Si è poi ricordato (Cass. n.3804/2017) che […]Cass. 8995/2014 ha poi ulteriormente chiarito i confini della prova contraria a carico del contribuente, a fronte di un accertamento induttivo sintetico D.P.R. n. 600 del 1973, ex art. 38, specificando che “a norma del D.P.R. n. 600 del 1973, art. 38, comma 6, l’accertamento del reddito con metodo sintetico non impedisce al contribuente di dimostrare, attraverso idonea documentazione, che il maggior reddito determinato o determinabile sinteticamente è costituito in tutto o in parte da redditi esenti o da redditi soggetti a ritenute alla fonte a titolo di imposta, tuttavia la citata disposizione prevede anche che “l’entità di tali redditi e la durata del loro possesso devono risultare da idonea documentazione”. La norma chiede qualcosa di più della mera prova della disponibilità di ulteriori redditi (esenti ovvero soggetti a ritenute alla fonte), e, pur non prevedendo esplicitamente la prova che detti ulteriori redditi sono stati utilizzati per coprire le spese contestate, chiede tuttavia espressamente una prova documentale su circostanze sintomatiche del fatto che ciò sia accaduto (o sia potuto accadere). In tal senso va letto lo specifico riferimento alla prova (risultante da idonea documentazione) della entità di tali eventuali ulteriori redditi e della “durata” del relativo possesso, previsione che ha l’indubbia finalità di ancorare a fatti oggettivi (di tipo quantitativo e temporale) la disponibilità di detti redditi per consentire la riferibilità della maggiore capacità contributiva accertata con metodo sintetico in capo al contribuente proprio a tali ulteriori redditi, escludendo quindi che i suddetti siano stati utilizzati per finalità non considerate ai fini dell’accertamento sintetico, quali, ad esempio, un ulteriore investimento finanziario, perché in tal caso essi non sarebbero ovviamente utili a giustificare le spese e/o il tenore di vita accertato, i quali dovrebbero pertanto ascriversi a redditi non dichiarati. Né la prova documentale richiesta dalla norma in esame risulta particolarmente onerosa, potendo essere fornita, ad esempio, con l’esibizione degli estratti dei conti correnti bancari facenti capo al contribuente, idonei a dimostrare la “durata” del possesso dei redditi in esame; quindi non il loro semplice “transito” nella disponibilità del contribuente”.

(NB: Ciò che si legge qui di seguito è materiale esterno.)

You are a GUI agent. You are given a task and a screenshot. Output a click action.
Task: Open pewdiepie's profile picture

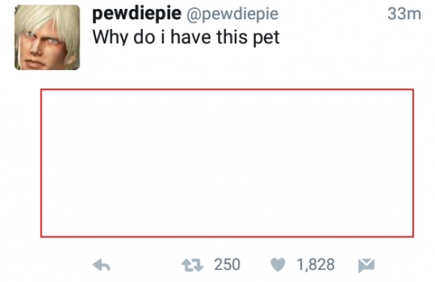[x=47, y=37]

Orbene, la CTR ha errato nel ritenere che la disponibilità acquisite nel marzo 2006 potessero essere considerate al fine di giustificare i redditi accertati sinteticamente nell’anno 2009, senza verificare in concreto la perdurante disponibilità delle somme acquisite nel marzo 2006 nell’anno di riferimento.

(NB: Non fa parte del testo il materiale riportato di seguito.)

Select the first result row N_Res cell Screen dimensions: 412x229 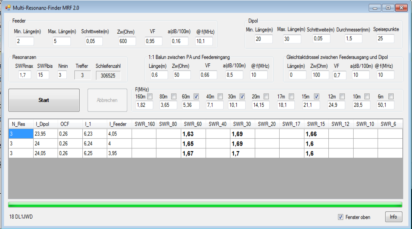pyautogui.click(x=20, y=134)
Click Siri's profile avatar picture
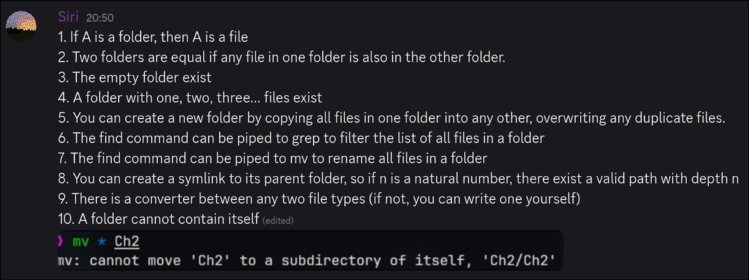The height and width of the screenshot is (280, 749). tap(21, 25)
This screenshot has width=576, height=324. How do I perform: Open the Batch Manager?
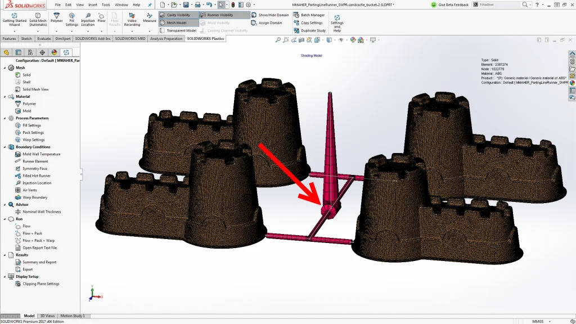[x=312, y=15]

Sulla base di tali considerazioni , la sentenza impugnata deve essere cassata, con rinvio ad altra sezione della CTR Sicilia anche per la liquidazione delle spese del giudizio di legittimità.

P.Q.M.

Accoglie il ricorso, cassa la sentenza impugnata e rinvia ad altra sezione della CTR Sicilia anche per la liquidazione delle spese del giudizio di legittimità.